__Task description__
Locate each line in the entries below that contains the word "height" and copy those lines.

··· Excerpted records ···

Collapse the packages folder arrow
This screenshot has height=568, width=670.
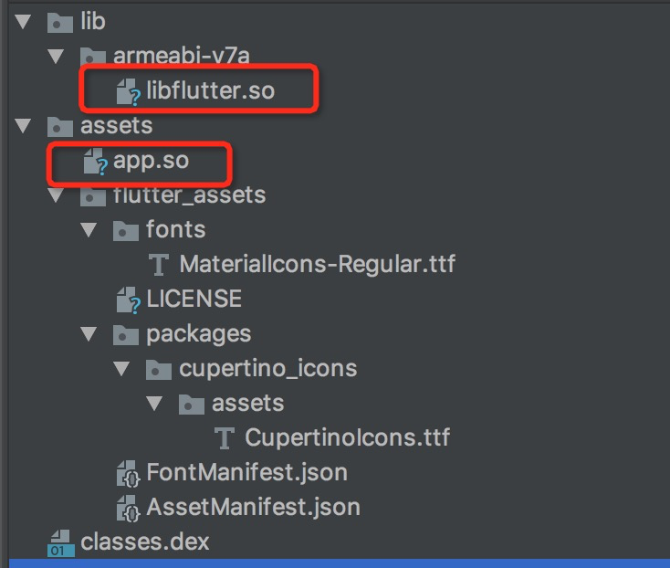89,334
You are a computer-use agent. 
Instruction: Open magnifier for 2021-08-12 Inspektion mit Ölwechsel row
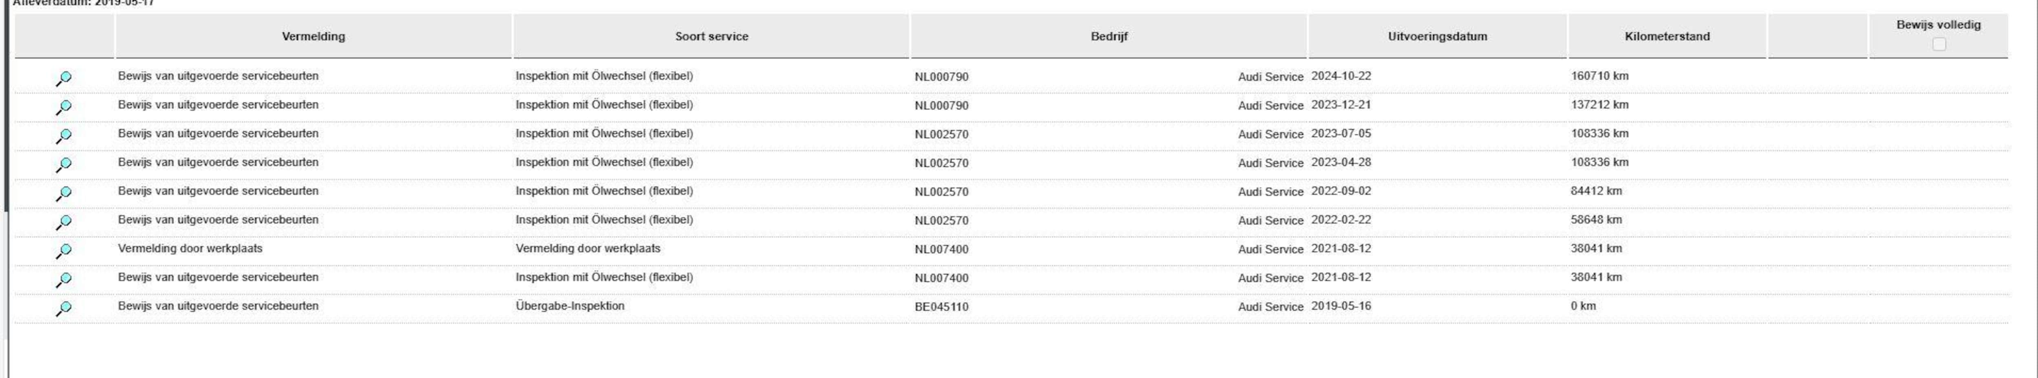tap(63, 279)
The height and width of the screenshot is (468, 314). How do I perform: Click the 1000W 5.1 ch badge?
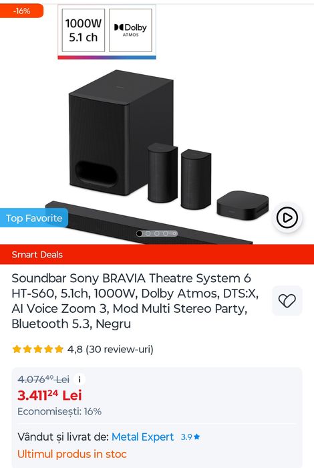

···

__Task output__
This screenshot has height=568, width=670.
The height and width of the screenshot is (468, 314). How do I perform: Click the 1000W 5.1 ch badge?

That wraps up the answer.